Витте был страшно честолюбив и властолюбив. Честолюбие его можно было эксплуатировать с большой пользой для дела. Приведу несколько случаев. В. Н. Герард, председатель Синего Креста (попечение о бедных и больных детях), нуждавшегося в больших средствах (а их было очень мало), не раз говорил со мной о необходимости материальной помощи этому учреждению. Я спросил его, отчего он не обратится прямо к Витте. Герард ответил, что уже просил министра, но безуспешно. Затем я лично переговорил с С. Ю. Витте, но тоже успеха не имел. Герард опять приехал ко мне с настоятельной просьбой, и я предложил ему свой способ действия, который вполне оправдался на деле.
«Пойдите, Владимир Николаевич, к министру и пожалуйтесь на меня. Скажите, что я неумело доложил ваше дело, и только потому оно не прошло. Можете даже выбранить меня. Подчеркните, что не может быть, чтобы такой умный и сочувствующий всему общественно доброму человек, как Сергей Юльевич, отказал в помощи, если бы докладчик мотивировал ее как следует».
Герард так и сделал. Просьба его была исполнена.
В другом случае С. Ю. Витте недостаточно реагировал на неоднократные просьбы об улучшении некоторых сторон хлебной торговли. Тогда одному из недовольных я посоветовал написать сильную статью в «Новом времени», указав в ней, как чиновники тормозят проведение в жизнь простых и бесспорных мер. И это только потому, что министру финансов, очень занятому, нет возможности входить во все дела. Если бы такой чуткий и восприимчивый к запросам практической жизни [человек], как С. Ю. Витте, был осведомлен о всех ненужных тормозах в его ведомстве, то, конечно, сделал бы соответствующее распоряжение. Статья подействовала.

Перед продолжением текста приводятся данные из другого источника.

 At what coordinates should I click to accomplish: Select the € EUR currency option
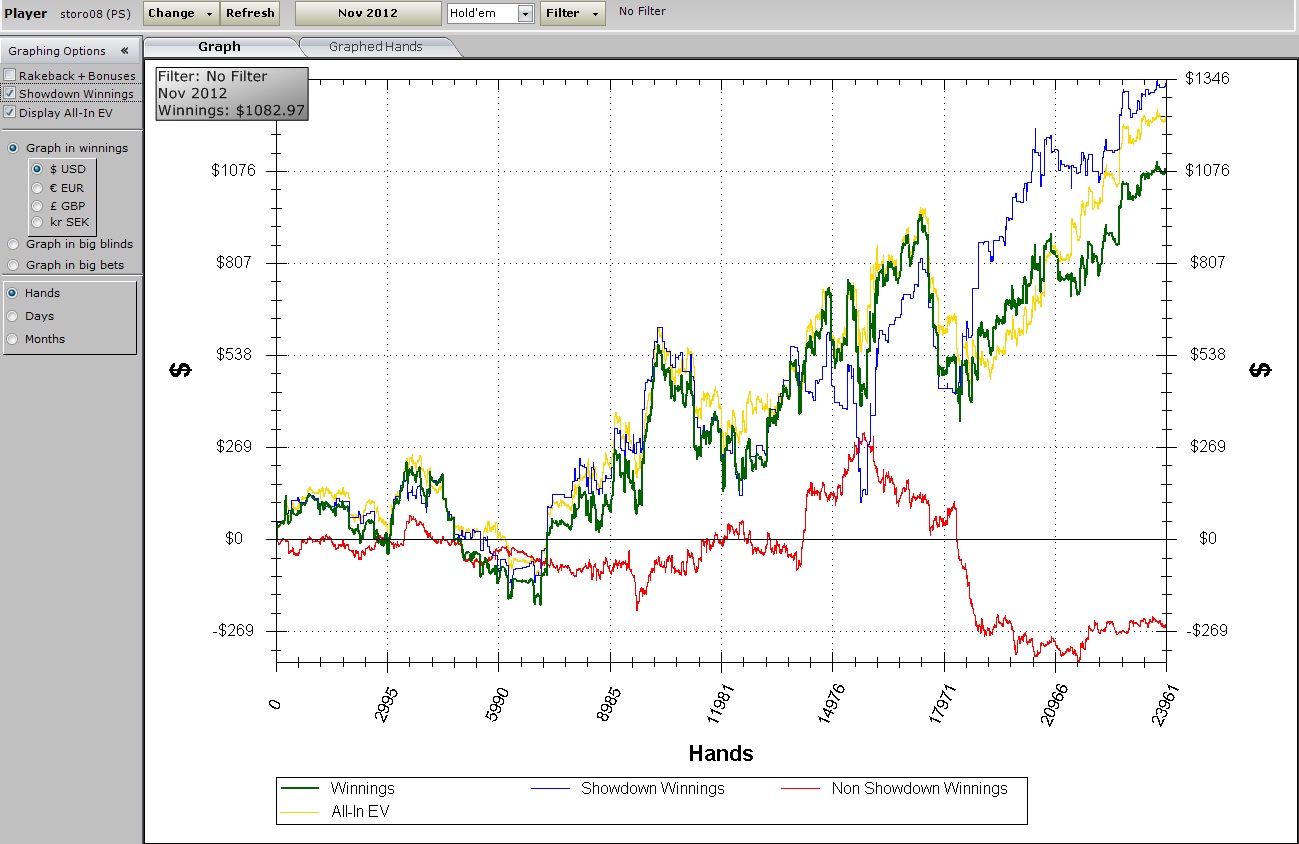(x=37, y=188)
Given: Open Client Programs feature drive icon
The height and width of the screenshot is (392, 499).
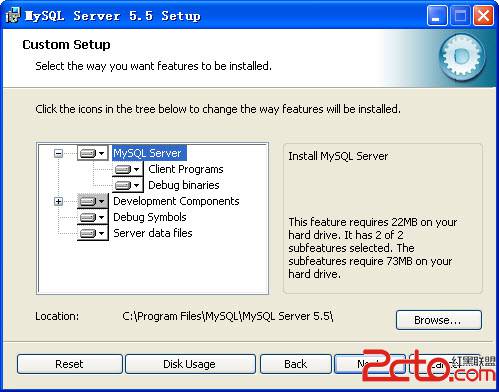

С. Ю. Витте отличался удивительной трудоспособностью. Работал он не менее двенадцати часов в сутки; семейные дела его мало отвлекали (у него была лишь одна приемная дочь). И работа его была чрезвычайно производительна. За рабочий день он успевал прослушать много докладов, прочесть большое количество записок и представлений, дать массу распоряжений и указаний о направлении дел. Его отметки и замечания на докладах и представлениях в Государственный совет и Комитет министров указывают, с каким вниманием он читал и как быстро схватывал руководящие идеи и кардинальные доводы. В работе его интересовала основная мысль и общее направление. К мелочам он никогда не придирался и не требовал условного канцелярского языка.